設定が終わったら下記のようにして Binc IMAP を起動する。または Mac を再起動しても良い。

# launchctl load /Library/LaunchDaemons/imaps.plist

ここをクリックして次の章にジャンプ。

Tiger 以前の場合

# cp /opt/local/etc/bincimap/xinetd/imaps.sample /etc/xinetd.d/imaps

設定が終わったら下記のようにして Binc IMAP を起動する。または Mac を再起動しても良い。

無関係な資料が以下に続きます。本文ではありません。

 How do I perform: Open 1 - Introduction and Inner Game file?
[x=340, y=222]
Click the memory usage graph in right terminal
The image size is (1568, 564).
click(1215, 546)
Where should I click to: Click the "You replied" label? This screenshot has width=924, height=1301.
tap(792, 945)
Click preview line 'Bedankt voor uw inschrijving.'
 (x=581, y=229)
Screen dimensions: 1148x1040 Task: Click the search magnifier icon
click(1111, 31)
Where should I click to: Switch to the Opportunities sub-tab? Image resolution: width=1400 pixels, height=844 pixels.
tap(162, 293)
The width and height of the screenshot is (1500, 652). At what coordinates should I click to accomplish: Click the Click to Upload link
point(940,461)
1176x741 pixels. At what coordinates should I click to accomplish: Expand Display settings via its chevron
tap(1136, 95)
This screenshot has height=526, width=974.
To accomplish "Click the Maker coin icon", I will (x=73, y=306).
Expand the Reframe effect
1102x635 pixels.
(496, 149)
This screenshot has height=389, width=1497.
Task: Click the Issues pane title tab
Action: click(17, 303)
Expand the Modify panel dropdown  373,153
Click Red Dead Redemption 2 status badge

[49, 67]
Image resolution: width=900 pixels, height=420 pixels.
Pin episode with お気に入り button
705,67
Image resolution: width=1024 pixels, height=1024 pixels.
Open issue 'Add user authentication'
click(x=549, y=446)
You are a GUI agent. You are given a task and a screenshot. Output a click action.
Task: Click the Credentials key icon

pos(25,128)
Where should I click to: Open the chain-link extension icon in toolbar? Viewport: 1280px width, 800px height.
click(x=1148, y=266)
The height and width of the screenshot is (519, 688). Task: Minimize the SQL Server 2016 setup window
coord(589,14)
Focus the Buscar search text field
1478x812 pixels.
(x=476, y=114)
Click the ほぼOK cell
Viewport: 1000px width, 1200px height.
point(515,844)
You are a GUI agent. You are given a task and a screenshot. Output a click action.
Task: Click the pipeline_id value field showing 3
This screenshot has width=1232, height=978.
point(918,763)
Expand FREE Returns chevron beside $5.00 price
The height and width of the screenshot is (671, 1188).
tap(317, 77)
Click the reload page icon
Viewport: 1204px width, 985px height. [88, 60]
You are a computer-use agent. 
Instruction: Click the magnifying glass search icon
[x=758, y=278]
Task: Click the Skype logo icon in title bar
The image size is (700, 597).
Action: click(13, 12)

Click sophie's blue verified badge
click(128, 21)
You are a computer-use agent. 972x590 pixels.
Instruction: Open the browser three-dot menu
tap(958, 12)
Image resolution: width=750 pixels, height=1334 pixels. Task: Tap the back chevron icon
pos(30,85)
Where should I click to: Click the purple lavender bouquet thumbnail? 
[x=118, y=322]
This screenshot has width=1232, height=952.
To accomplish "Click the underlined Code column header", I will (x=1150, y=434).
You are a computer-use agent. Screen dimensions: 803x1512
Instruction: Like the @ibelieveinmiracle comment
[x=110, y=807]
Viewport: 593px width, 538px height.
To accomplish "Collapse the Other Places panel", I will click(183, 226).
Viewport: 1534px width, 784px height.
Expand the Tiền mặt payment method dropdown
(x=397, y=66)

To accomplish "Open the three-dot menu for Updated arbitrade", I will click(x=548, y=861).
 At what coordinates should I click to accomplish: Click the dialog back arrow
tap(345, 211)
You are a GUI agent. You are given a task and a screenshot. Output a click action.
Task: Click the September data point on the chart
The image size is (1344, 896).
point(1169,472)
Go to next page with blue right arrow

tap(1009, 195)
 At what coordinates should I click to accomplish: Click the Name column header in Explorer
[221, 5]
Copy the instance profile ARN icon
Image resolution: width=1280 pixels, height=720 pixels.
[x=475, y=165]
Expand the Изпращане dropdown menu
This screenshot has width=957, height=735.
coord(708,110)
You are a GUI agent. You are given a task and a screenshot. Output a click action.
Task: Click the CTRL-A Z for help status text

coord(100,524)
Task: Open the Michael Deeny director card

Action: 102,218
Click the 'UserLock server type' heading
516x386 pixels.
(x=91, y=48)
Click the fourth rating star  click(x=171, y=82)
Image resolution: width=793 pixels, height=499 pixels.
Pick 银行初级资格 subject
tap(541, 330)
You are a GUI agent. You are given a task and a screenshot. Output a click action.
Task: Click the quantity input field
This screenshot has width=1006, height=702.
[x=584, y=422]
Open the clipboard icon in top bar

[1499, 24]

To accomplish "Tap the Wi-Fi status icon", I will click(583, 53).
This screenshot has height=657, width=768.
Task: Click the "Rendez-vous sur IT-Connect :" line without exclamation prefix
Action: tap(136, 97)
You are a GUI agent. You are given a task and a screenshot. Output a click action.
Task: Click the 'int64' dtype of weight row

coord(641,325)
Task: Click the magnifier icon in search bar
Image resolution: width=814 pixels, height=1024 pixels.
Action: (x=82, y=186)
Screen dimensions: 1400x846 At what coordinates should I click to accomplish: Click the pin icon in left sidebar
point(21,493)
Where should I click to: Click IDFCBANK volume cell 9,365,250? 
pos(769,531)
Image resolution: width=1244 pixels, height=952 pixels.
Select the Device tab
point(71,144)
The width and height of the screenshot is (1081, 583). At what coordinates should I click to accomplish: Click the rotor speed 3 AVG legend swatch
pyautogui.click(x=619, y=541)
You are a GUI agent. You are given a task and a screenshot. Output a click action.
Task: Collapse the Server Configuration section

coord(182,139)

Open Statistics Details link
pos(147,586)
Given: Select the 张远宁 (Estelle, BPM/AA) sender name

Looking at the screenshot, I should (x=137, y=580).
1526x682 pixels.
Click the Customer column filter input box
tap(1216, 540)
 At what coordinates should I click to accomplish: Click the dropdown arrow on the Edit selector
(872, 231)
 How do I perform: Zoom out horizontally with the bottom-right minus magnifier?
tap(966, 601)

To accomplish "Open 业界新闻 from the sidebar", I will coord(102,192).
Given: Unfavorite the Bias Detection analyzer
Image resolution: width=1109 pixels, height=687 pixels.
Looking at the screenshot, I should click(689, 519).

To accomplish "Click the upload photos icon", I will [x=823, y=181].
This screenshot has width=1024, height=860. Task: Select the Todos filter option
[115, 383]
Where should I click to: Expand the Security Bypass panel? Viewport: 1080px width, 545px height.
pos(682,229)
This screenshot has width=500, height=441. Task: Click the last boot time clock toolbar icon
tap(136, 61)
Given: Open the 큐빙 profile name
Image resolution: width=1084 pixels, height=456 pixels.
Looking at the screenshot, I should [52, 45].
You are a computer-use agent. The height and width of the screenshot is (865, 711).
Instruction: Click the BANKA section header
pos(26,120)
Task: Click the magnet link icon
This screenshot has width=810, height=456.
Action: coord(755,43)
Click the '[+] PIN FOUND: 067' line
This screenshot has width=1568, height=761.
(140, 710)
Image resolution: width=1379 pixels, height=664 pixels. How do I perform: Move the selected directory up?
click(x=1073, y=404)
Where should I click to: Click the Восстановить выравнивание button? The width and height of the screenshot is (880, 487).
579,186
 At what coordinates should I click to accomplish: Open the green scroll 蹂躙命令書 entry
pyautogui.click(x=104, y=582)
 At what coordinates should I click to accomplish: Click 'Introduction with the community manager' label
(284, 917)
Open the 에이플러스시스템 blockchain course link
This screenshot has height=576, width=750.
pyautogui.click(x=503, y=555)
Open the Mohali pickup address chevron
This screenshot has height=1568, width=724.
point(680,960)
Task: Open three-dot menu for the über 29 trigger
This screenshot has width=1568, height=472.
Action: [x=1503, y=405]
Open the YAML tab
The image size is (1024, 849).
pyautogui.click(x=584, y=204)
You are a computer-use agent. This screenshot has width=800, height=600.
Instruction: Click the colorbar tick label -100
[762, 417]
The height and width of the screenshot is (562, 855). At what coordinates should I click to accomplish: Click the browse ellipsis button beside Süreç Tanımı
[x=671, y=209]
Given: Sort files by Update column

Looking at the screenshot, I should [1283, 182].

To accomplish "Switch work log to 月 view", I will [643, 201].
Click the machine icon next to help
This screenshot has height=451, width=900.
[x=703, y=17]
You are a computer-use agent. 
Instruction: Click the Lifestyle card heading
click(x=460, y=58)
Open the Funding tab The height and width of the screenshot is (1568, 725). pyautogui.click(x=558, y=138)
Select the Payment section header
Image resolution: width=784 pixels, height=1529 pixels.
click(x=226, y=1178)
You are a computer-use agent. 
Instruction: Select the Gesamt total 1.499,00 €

# kill -HUP `cat /var/run/xinetd.pid`

メールクライアントの設定

Apple Mail の場合

わかると思うのでここでは割愛。必要な人はメールをください。

Microsoft Outlook 2002 の場合

  1. メニューバーより、[ツール] – [メールアカウント] を選択。
  2. 「すでに存在するアカウントの表示/修正」を選択して [次へ] ボタンを押す。
  3. IMAP SSLにてアクセスしたいアカウントを選択して、[変更] ボタンを押す。
  4. [More Settings …] を押す。
  5. 表示されるウィンドウにて、[Advanced] タブを選択する。
  6. 表示されるウィンドウにて、「This server requires an SSL-secured connection (SSL)」にチェックを入れる。
    すると、その上の使用ポート番号が 993 に変わる。

設定を保存し、これまでのように受信箱にアクセスする。

この場合、証明書は自己署名なので、毎回サーバーへの接続時に下記のように警告が表示されるが [はい] を押すことでちゃんと接続できる。

セキュリティ証明書の警告

警告がうっとおしいので、LAN 内からのアクセスの場合は通常の IMAP で、外部からのアクセスのみ IMAP SSL を使うとよい。